---------- SELECTED EXTRACT
Although what we get is faithful to the plot of the blockbuster book (I'm sure many tweens will love this adaptation), it does not feel like the truth of two particular teen cancer patients in love as the book told it. For one thing, the two leads have the preppy shine of J. Crew models, in spite of the cannula in Hazel's nose throughout the film. As the story begins, Hazel has metastatic thyroid cancer and Gus is cancer-free after a bout with osteosarcoma that claimed one of his legs.
It is Hazel's self-aware quirkiness that makes TFIOS (the book) so appealing. There is nothing vacuous or blank slate-ish about her; she is not a grown-up's stereotype of what teenagers are like. Green doesn't pander to his readers or assume they are intellectually unsophisticated. Throughout the book, it is clear how smart, nerdy and interesting she is. And yet, in spite of Hazel's maturity, she is still sometimes a normal teenager who wants her parents to be ok after her death, but says grouchy, even mean things, when pushed.
In the movie, however, Woodley often does play Hazel as a blank slate. You can't help but like and feel for Woodley's Hazel, of course, because she's an excellent actress giving it her all playing a cancer patient. But all of Hazel's ragged edges, angles and complexity in the book are replaced by a certain generic Hollywood quality that feels intentional.
As I learned from CBS Sunday Morning's clip on John Green last Sunday, Woodley has been styled throughout the movie in accord with Green's real-life inspiration Esther Earl. She was a teenager Green knew who died of thyroid cancer several years ago. In the film, Woodley has her short hair and her girl-next-door looks. But Hazel in the book was psychologically edgier, wittier and sharper than Woodley's performance suggests. She was above all not a bland kid dying of cancer, but a very specific one with interesting tastes and turns of phrase.
Several critics have noted Elgort is in over his head in the role of Gus. Gus wants to be remembered by millions?he wants things in the world to mean something, he fears oblivion. He likes metaphors. But in addition to being witty, deep and romantic, Gus is also supposed to be a hot and cocky 18-year-old ex-basketball player and the latter is how Elgort plays him. Part of the problem with Elgort in the film is actually one of make-up, not acting?he has glowing skin and he simply looks too healthy. The depth falls by the wayside a bit, but in his appeal to type rather than specificity, he fits with Woodley's performance and they do have chemistry. A number of comparisons have been made between TFIOS and Erich Segal's adapted hit Love Story?Elgort plays Augustus slickly, a little bit like Ryan O'Neal played Oliver Barrett IV.
A preoccupation with finding meaning in the face of death makes the novel interesting in spite of its central premise. Thankfully, even though the characters have been rendered generic, the movie keeps some of this interesting intellectual engagement, probably because the plot completely hinges on this engagement. The main plot of TFIOS turns on Hazel's favorite book, a cancer book called An Imperial Affliction. She shares the book with Augustus at the start of their relationship.
--------------------
**EXERCISE TASKS**
1. Retype part of the film review, starting with "Although what we" and going on through "of his legs.".
2. Decide whether each statement agrees with the film review, answering yes or no and quoting the words that settle it: (a) As the story begins, Hazel has metastatic thyroid cancer. (b) Gus lost one of his legs to osteosarcoma. (c) The movie drops the book's engagement with finding meaning in the face of death.
The records come from a different source than the film review.
---------- RECORDED INFORMATION
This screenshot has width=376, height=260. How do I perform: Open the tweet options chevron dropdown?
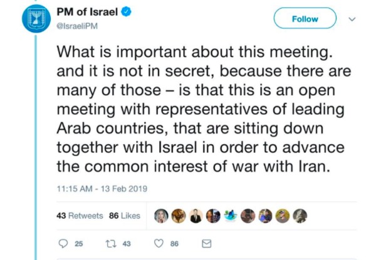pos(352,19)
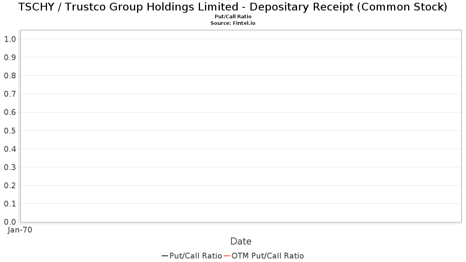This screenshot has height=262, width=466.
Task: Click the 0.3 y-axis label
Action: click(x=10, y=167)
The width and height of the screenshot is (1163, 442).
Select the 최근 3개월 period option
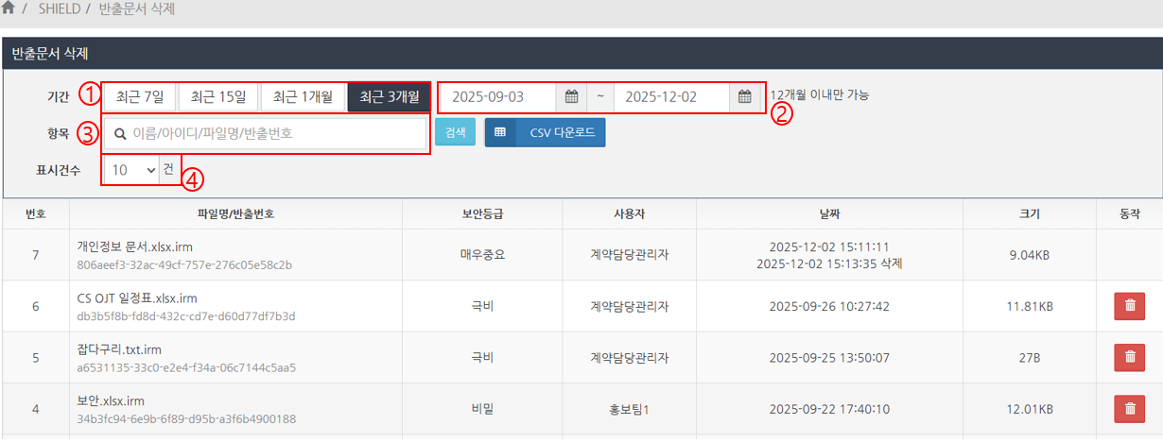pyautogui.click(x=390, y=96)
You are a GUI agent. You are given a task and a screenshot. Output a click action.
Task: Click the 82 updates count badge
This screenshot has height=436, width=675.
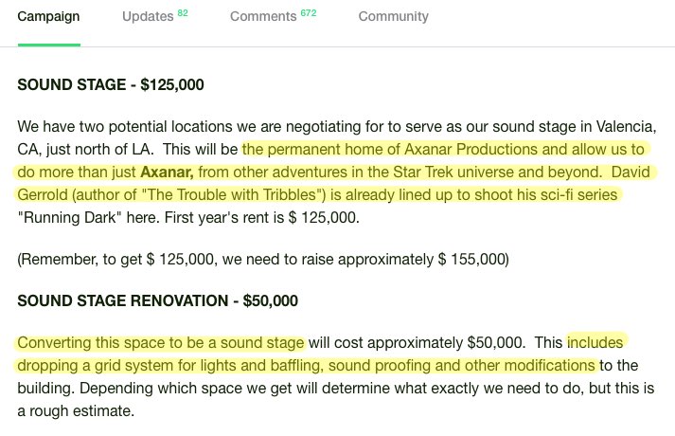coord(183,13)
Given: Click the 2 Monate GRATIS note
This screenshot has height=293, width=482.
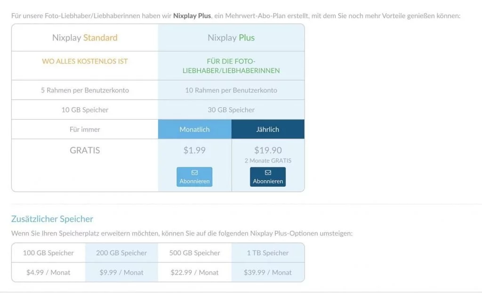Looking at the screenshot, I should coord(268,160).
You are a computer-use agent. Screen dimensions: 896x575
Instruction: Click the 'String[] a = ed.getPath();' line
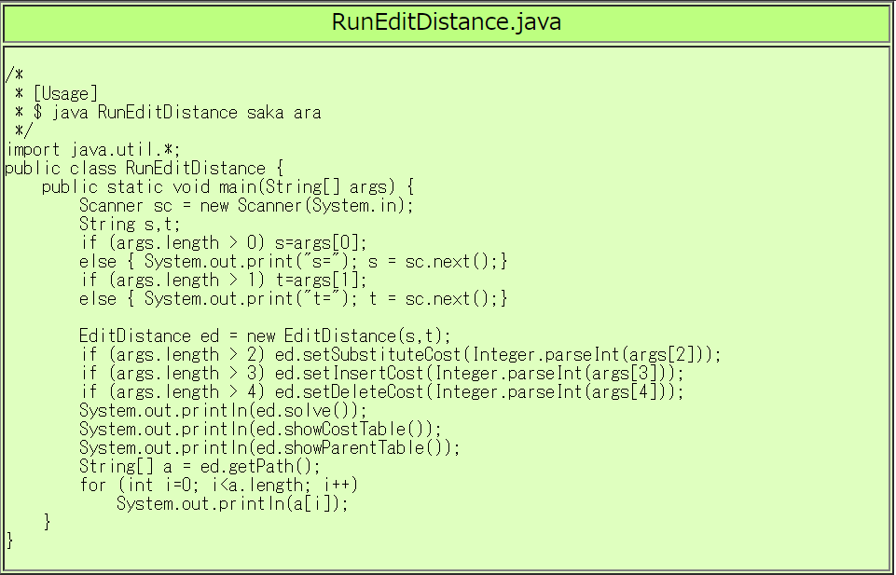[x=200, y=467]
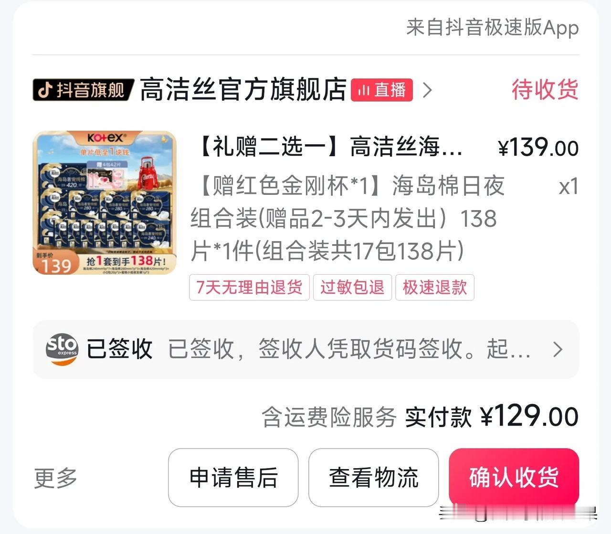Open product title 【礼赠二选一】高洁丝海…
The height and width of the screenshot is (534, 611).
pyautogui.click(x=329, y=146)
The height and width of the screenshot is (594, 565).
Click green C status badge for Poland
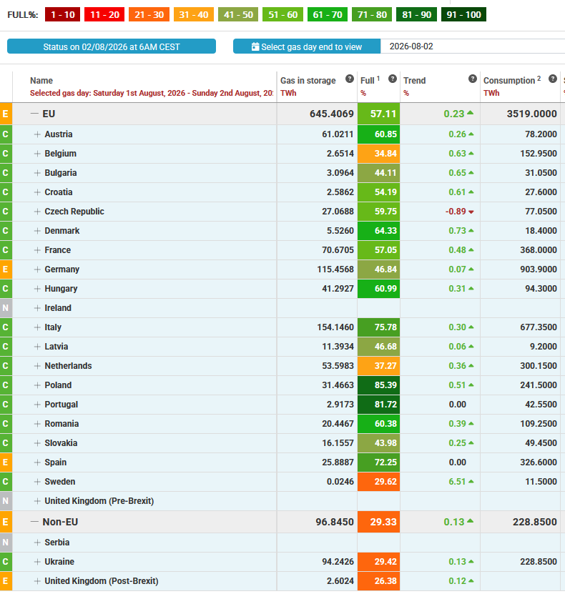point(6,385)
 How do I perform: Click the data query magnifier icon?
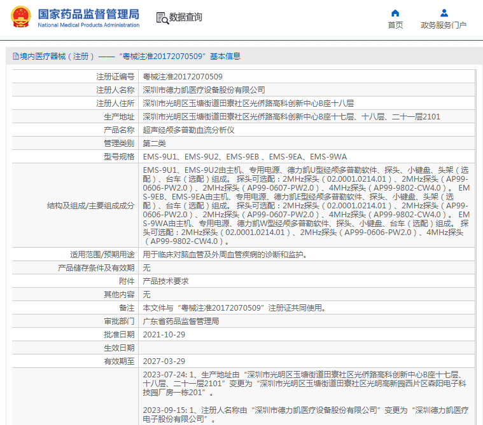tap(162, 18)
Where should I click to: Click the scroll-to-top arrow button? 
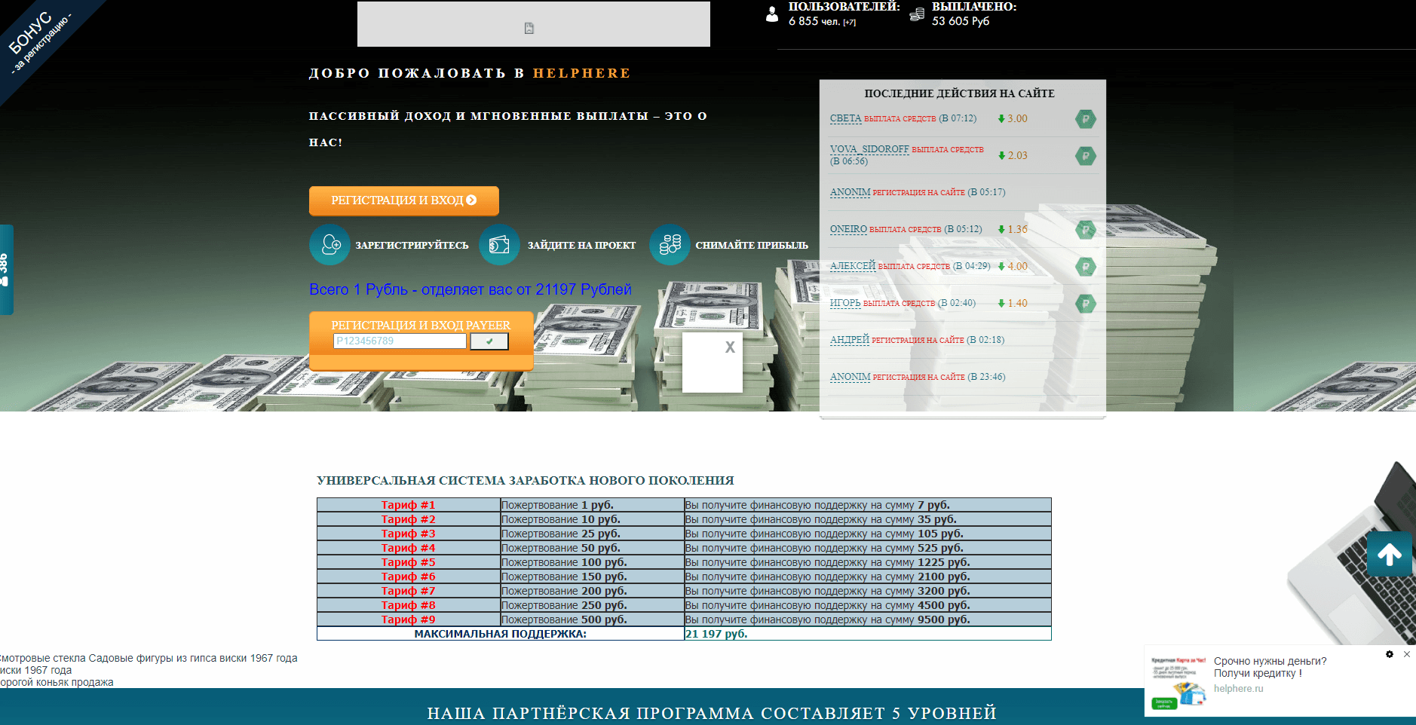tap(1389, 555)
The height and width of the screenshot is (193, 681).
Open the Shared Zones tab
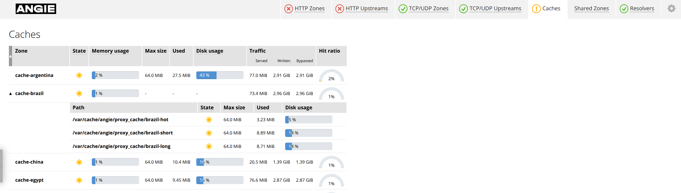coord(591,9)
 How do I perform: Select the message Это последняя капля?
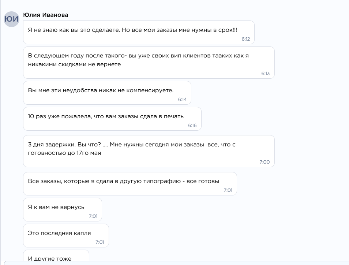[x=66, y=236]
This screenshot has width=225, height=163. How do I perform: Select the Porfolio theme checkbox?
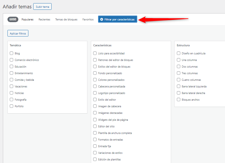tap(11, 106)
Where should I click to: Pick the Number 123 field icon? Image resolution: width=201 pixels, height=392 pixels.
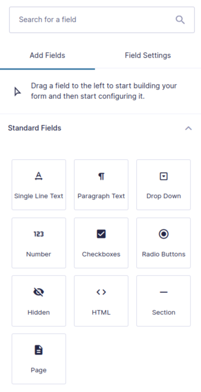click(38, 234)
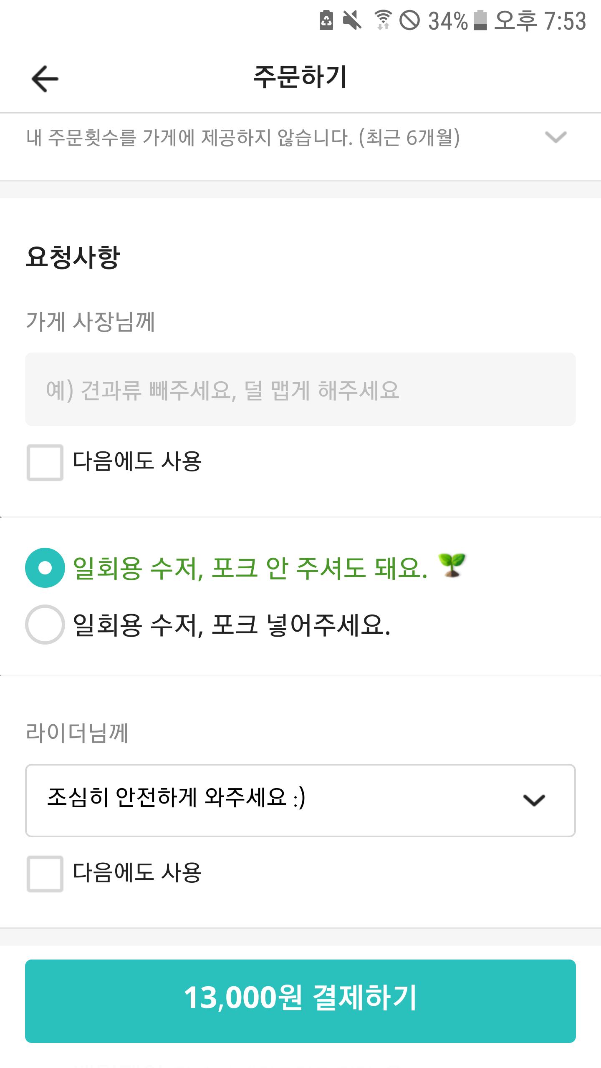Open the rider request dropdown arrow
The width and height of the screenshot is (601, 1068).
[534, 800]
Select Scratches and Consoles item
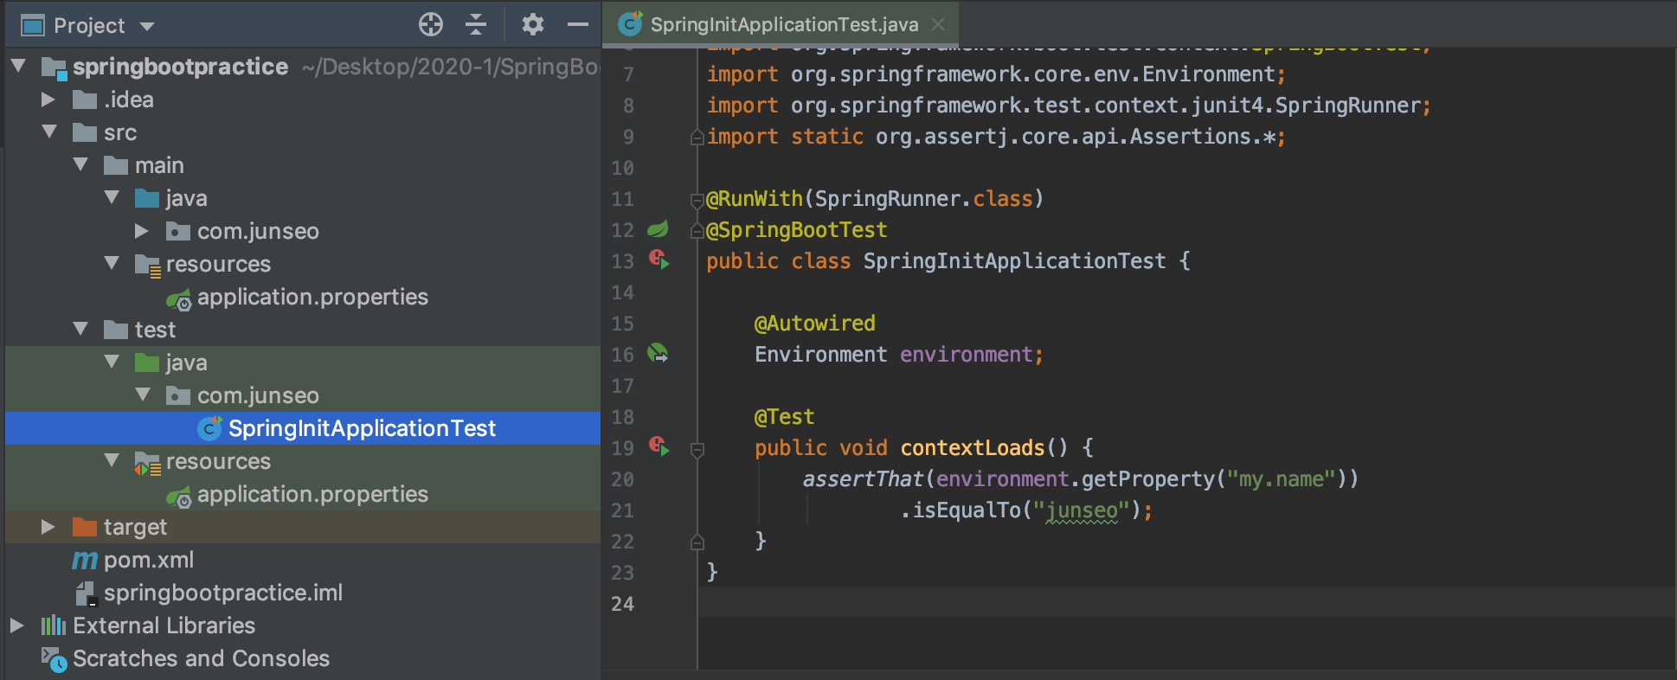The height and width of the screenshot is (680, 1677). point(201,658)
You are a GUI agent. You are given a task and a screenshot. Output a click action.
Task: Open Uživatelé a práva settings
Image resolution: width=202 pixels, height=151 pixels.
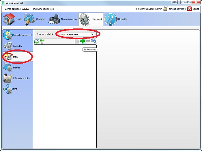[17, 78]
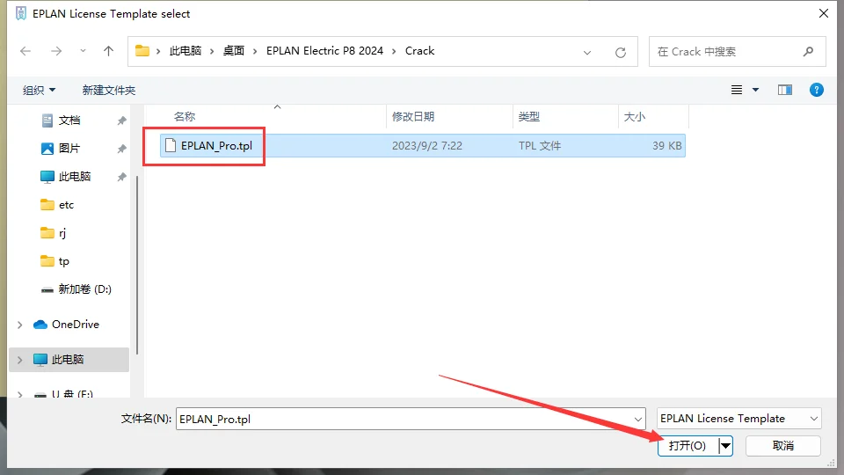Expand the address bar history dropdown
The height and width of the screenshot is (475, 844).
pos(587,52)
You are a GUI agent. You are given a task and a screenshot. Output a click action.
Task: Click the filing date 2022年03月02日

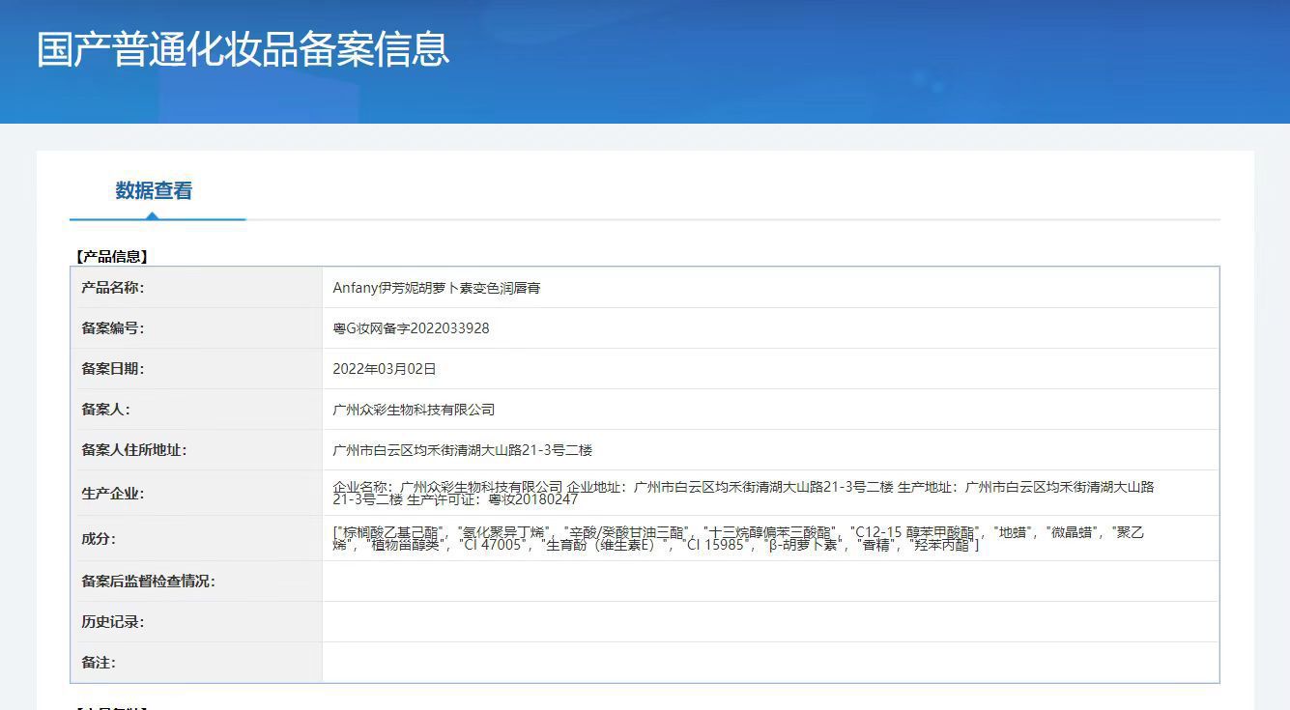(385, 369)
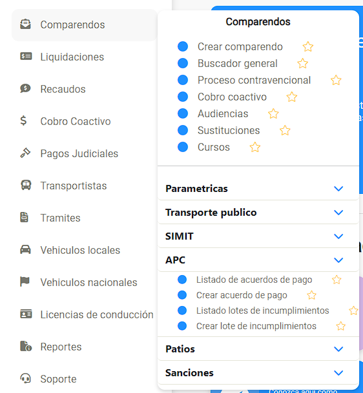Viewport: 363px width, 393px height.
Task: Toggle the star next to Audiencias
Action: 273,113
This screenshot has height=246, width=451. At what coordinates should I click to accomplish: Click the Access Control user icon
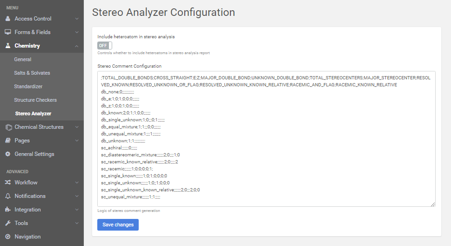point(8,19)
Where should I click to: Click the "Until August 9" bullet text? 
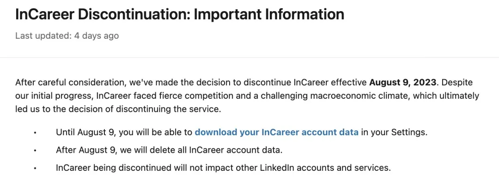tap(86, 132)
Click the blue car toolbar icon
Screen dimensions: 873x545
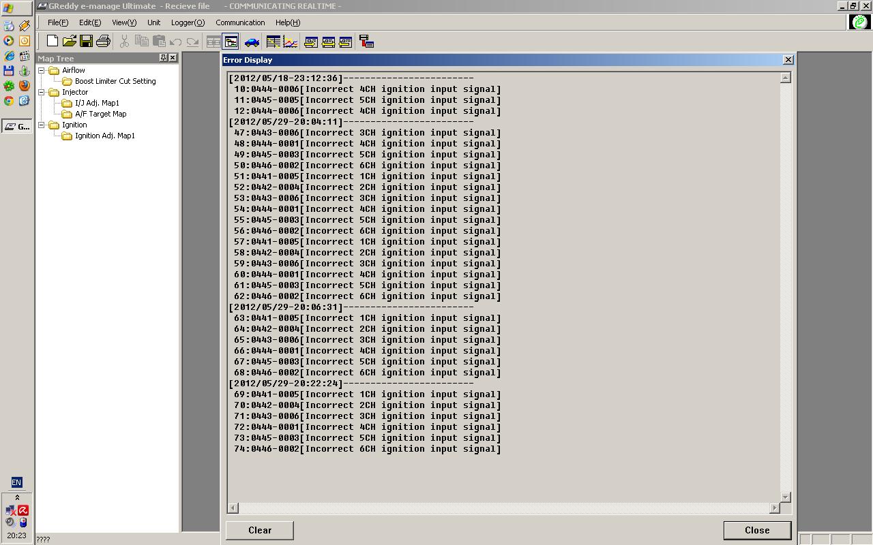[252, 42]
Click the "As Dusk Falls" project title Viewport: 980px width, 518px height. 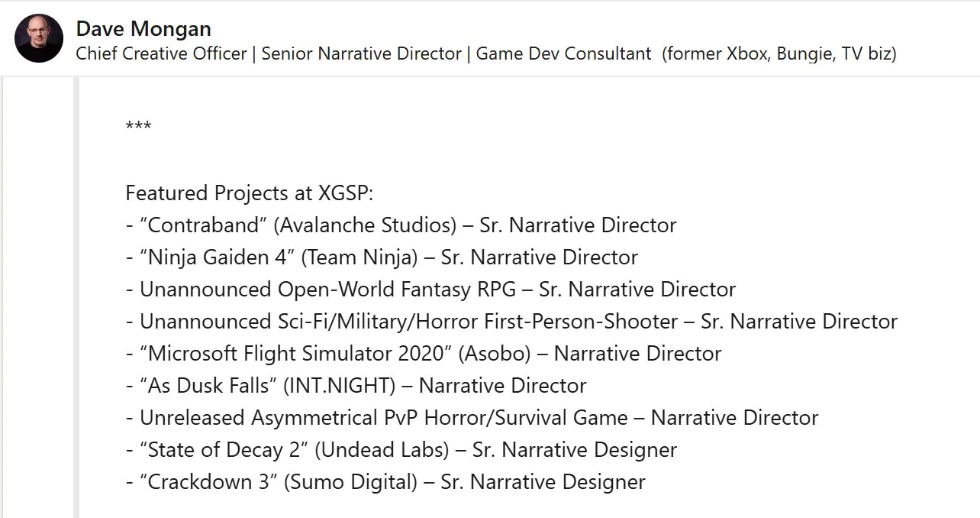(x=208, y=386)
--------------------
**TASK-BY-TASK RESULTS**
1.
Although what we get is faithful to the plot of the blockbuster book (I'm sure many tweens will love this adaptation), it does not feel like the truth of two particular teen cancer patients in love as the book told it. For one thing, the two leads have the preppy shine of J. Crew models, in spite of the cannula in Hazel's nose throughout the film. As the story begins, Hazel has metastatic thyroid cancer and Gus is cancer-free after a bout with osteosarcoma that claimed one of his legs.

2.
(a) Yes: "As the story begins, Hazel has metastatic thyroid cancer"
(b) Yes: "Gus is cancer-free after a bout with osteosarcoma that claimed one of his legs"
(c) No: "the movie keeps some of this interesting intellectual engagement"